**Objective**
Pull out each line of the material that contains the word "what". Case counts.

**Data shown**

====================

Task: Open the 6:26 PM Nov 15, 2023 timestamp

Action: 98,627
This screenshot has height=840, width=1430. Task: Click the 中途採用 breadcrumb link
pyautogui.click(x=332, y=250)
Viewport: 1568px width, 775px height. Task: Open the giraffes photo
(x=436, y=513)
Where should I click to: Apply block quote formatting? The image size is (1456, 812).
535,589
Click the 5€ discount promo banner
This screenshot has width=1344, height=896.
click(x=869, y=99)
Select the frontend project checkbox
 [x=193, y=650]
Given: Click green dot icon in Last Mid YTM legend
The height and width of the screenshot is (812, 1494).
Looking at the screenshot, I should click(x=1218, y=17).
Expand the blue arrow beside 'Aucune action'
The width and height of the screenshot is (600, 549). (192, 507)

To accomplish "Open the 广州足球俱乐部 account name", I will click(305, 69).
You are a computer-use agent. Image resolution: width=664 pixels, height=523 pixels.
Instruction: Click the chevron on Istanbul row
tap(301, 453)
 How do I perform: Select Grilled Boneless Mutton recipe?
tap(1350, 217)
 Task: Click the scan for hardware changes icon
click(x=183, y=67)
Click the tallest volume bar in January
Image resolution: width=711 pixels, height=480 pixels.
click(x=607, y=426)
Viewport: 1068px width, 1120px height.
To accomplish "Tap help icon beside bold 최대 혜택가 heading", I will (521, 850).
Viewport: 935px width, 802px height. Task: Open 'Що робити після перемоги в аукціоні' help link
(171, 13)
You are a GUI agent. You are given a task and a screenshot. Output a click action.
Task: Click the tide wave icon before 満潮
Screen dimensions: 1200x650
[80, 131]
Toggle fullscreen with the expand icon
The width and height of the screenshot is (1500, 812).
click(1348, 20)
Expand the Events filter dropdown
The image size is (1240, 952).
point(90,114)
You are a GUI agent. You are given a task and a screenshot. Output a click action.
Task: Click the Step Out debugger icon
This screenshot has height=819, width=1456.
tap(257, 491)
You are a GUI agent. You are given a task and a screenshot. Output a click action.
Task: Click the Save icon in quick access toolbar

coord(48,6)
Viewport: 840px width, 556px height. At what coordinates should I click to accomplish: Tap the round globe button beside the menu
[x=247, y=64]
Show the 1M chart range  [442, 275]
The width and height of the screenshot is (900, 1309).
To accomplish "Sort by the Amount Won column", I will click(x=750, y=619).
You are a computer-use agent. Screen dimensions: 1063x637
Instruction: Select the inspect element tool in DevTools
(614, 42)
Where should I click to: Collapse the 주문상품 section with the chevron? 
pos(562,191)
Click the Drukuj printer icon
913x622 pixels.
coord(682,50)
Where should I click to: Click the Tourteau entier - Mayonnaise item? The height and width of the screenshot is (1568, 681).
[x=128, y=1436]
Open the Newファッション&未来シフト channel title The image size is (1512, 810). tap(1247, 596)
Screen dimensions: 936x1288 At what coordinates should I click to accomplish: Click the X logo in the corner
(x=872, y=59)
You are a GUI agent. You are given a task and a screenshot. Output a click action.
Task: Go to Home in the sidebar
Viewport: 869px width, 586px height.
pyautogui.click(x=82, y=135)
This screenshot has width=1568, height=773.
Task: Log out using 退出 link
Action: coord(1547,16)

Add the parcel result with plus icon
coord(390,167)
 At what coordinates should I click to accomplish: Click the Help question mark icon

====================

**Answer**
Viewport: 840px width, 556px height. At what coordinates should I click to accomplish: Tap the round globe button beside the menu
Screen dimensions: 936x1288 At what coordinates should I click to accomplish: Click the X logo in the corner
 At what coordinates should I click to accomplish: Click the Help question mark icon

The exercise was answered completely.